Seguramente mis compañeros de València per l’aire me advertirían de que convertir la ciudad en un enorme campo de cultivo quizás no sea lo más razonable teniendo en cuenta las altas concentraciones de contaminantes atmosféricos con las que conviven estos árboles frutales, pero lo cierto es que en municipios de nuestro entorno como Gandia ya se están planteando estrategias innovadoras en este sentido: los naranjos bordes que poblaban la ciudad están siendo injertados con variedades dulces de estos cítricos y, por lo tanto, aptas para el consumo humano.
En ciudades como Gandia los naranjos bordes que poblaban la ciudad están siendo injertados con variedades dulces y comestibles de estos cítricos.
Los datos que el Ayuntamiento de València ofrece en su Portal de Transparencia y Datos Abiertos permiten hacernos una idea aproximada de la magnitud del impacto que una medida como esta podría tener sobre la productividad agrícola de la infraestructura verde de nuestra ciudad: según esta fuente de información en la ciudad hay más de 12.000 naranjos amargos (Citrus aurantium) susceptibles de ser injertados, además de 450 ejemplares de otras variedades de cítricos entre limoneros, mandarinos, cidras y naranjos dulces.

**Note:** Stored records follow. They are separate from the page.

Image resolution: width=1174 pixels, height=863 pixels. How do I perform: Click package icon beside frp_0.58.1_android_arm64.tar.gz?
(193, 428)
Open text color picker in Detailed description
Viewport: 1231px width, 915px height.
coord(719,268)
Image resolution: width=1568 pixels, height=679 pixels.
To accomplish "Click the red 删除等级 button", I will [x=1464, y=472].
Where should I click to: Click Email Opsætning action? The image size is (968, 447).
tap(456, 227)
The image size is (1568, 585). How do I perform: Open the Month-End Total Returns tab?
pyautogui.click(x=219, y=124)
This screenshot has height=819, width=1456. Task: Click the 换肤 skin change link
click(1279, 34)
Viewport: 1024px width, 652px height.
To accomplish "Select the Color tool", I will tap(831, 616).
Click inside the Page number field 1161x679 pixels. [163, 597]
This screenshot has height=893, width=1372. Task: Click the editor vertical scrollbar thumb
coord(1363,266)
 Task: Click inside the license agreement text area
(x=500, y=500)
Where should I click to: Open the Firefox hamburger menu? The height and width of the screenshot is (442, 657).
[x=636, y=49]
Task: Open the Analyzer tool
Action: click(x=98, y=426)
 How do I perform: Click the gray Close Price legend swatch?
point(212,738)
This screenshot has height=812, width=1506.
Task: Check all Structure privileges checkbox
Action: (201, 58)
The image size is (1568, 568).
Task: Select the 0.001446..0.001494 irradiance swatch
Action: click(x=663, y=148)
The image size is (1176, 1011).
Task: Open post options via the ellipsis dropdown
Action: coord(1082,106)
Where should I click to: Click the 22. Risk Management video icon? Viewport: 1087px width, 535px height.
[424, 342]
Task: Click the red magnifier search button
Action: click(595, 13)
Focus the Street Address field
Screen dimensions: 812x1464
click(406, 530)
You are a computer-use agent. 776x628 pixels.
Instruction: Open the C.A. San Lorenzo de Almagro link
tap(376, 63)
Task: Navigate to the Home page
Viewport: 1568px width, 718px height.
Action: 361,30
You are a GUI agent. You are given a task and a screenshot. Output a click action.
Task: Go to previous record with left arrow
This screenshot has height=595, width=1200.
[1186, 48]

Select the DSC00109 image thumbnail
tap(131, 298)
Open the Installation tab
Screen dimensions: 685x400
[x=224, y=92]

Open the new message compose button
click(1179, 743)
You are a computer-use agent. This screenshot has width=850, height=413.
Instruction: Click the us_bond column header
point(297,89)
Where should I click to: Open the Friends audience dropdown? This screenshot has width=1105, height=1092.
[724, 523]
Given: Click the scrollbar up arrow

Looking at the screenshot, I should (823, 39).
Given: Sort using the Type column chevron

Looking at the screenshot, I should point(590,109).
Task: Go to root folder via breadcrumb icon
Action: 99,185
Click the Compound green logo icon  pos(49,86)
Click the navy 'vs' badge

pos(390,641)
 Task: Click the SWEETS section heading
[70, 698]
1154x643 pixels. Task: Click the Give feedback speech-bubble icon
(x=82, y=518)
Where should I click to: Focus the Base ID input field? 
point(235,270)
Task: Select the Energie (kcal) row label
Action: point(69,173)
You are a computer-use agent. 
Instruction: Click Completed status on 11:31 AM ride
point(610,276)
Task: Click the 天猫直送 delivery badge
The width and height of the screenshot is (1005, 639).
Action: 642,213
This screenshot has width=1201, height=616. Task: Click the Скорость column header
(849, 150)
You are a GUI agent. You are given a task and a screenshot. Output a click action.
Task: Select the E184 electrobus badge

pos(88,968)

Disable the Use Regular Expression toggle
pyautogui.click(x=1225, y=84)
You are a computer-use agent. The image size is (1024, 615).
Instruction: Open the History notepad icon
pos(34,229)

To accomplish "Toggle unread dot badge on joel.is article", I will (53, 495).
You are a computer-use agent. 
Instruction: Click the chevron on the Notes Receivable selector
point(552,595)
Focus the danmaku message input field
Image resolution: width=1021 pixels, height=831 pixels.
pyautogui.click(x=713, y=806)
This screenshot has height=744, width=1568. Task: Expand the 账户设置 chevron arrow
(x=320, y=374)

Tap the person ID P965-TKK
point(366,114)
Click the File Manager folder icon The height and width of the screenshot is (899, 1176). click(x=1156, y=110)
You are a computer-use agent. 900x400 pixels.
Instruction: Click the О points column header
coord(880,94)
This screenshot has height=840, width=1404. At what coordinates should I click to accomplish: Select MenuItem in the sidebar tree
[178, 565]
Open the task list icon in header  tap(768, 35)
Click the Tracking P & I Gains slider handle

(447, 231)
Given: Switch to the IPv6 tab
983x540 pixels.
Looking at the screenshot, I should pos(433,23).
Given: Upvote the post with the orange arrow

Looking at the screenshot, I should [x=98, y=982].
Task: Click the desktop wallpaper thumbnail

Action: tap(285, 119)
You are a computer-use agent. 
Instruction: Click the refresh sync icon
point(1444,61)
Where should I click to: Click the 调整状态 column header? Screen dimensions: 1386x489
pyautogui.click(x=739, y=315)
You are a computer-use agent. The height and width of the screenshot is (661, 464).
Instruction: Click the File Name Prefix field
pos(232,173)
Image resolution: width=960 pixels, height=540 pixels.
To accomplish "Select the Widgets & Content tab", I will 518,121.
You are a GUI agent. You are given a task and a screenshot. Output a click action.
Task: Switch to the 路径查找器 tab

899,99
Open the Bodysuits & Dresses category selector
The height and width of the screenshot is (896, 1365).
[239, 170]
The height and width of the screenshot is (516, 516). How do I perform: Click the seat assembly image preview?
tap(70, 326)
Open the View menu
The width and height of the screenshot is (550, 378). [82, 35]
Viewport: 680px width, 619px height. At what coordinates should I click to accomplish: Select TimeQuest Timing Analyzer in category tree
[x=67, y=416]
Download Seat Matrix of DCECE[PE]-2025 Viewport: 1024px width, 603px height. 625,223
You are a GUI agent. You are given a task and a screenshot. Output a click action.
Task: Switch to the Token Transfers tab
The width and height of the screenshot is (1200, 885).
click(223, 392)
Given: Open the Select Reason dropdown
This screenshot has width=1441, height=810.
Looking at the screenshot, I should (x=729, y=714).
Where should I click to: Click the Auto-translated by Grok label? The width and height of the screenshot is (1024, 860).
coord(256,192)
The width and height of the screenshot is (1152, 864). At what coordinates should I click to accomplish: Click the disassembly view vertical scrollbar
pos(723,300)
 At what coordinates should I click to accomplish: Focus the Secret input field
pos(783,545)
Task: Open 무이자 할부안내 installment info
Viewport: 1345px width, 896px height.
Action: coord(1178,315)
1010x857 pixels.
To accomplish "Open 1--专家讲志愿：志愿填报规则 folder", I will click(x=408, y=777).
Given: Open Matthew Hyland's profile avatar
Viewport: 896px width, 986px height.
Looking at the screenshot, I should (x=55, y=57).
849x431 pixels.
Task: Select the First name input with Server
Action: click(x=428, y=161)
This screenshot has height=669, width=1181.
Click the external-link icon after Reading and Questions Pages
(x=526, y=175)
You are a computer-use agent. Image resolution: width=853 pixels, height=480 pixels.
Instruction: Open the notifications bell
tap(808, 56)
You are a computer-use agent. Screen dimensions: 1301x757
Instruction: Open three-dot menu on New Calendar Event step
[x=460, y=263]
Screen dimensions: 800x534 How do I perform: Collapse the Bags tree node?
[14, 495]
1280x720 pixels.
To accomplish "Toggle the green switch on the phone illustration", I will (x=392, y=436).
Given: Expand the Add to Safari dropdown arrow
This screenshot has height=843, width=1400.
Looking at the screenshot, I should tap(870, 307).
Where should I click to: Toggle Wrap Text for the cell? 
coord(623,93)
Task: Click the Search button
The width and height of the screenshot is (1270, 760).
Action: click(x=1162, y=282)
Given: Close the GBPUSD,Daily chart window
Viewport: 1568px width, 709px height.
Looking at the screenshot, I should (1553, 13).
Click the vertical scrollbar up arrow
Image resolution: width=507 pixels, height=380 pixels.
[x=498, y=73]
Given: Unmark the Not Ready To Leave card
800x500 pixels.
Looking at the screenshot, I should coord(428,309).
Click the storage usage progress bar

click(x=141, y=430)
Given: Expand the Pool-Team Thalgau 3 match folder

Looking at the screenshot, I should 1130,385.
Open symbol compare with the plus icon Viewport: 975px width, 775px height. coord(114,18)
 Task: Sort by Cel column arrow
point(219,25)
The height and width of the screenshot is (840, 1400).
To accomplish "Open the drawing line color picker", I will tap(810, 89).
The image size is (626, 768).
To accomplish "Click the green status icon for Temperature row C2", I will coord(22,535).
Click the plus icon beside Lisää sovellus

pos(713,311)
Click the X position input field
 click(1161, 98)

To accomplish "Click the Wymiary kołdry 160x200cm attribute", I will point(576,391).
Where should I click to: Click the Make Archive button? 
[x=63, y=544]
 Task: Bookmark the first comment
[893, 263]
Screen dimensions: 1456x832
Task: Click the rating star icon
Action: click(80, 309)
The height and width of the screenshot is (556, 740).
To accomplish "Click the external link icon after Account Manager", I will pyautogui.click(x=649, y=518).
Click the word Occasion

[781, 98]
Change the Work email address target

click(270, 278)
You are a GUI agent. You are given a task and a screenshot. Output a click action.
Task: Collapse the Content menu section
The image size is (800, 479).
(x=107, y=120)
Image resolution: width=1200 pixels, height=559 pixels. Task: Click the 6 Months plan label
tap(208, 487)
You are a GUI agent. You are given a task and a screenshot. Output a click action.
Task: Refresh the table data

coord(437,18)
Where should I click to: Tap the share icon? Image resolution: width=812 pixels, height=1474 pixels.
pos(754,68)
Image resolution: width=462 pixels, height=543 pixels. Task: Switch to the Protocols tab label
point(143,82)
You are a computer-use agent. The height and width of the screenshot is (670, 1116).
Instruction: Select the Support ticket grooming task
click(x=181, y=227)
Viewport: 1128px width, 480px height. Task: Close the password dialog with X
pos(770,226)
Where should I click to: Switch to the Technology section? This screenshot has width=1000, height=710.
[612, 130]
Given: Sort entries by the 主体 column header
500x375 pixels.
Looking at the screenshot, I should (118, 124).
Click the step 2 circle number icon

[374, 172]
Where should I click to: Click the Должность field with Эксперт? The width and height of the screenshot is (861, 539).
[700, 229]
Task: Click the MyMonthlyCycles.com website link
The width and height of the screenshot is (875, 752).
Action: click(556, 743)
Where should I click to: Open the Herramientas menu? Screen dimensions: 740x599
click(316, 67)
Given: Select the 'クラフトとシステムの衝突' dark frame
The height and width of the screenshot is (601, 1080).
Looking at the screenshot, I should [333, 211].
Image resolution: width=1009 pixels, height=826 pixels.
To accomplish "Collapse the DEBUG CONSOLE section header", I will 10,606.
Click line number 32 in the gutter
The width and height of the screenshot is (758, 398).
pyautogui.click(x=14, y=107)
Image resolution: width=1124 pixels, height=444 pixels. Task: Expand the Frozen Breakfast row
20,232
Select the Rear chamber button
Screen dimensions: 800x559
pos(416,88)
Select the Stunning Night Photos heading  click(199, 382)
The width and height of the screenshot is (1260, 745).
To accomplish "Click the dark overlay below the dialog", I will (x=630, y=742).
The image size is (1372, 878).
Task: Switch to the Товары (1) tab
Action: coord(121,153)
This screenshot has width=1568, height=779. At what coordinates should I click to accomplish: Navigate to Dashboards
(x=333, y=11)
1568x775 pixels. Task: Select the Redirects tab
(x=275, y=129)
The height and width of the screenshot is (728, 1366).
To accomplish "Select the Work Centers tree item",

Adaptación al cambio climático
A decir verdad, en las últimas semanas el consistorio municipal ha iniciado por segundo año consecutivo una campaña de recogida del fruto de estos naranjos bordes para su compostaje que retirará las naranjas de cerca de 10.000 árboles, cosechando del orden de 350.000 kilos de este cítrico y cambiando, por lo tanto, la concepción que tradicionalmente tenía hacia este árbol ornamental. Sin embargo, teniendo en cuenta que la gestión de este fruto ha sido recurrentemente objeto de quejas ciudadanas, da la impresión de que esta iniciativa surge más de la necesidad de lidiar con la gestión de un residuo molesto que de la voluntad de sacar partido de un recurso. En cualquier caso, bienvenida sea la iniciativa.
Más allá de este género de árboles frutales, simbólico por la representatividad que tiene en el imaginario regional, otras especies como el olivo (Olea europea), con cerca de 1.100 ejemplares, la palmera datilera hembra (Phoenix dactylifera), con unos 1.500, o la higuera (Ficus carica), con cerca de 100, nos dan pie a fantasear con una verdadera despensa en la puerta de nuestra casa.
Además, este conjunto de árboles no se concentra únicamente en zonas verdes o jardines, si no que se distribuye de una manera más o menos homogénea por toda la ciudad a lo largo de calles y avenidas perimetrales.
Más allá de los naranjos, otras especies como el olivo, la palmera datilera hembra o la higuera nos permiten fantasear con una verdadera despensa en la puerta de casa.
Ahora bien, una iniciativa de estas características solo podría entenderse como una acción más dentro de un paquete de medidas de mitigación y adaptación de las ciudades a los efectos del cambio climático: la regulación y, en concreto, la descarbonización de la movilidad privada, la reducción del consumo energético dentro del proceso de metabolismo urbano o incluso la recuperación de determinada fauna salvaje, serían indispensables para pensar en una infraestructura verde urbana productiva en términos agrícolas.
A modo de reflexión final, resulta gratificante observar como en los últimos años en determinados sectores profesionales y culturales se apuesta por la revalorización de la ruralidad y, particularmente, de la agricultura en su forma menos intensiva. Me inquieta, sin embargo, que esas reivindicaciones (entre las que incluyo este mismo trabajo) queden siempre en el plano de lo teórico, y casi diría de lo alegórico. Me pregunto si, a fuerza de “civilizarnos”, en su sentido más etimológico, ya no somos capaces de relacionarnos con naturalidad con la práctica agrícola y sus saberes en los que radica, nada menos, el origen de nuestra cultura e identidad.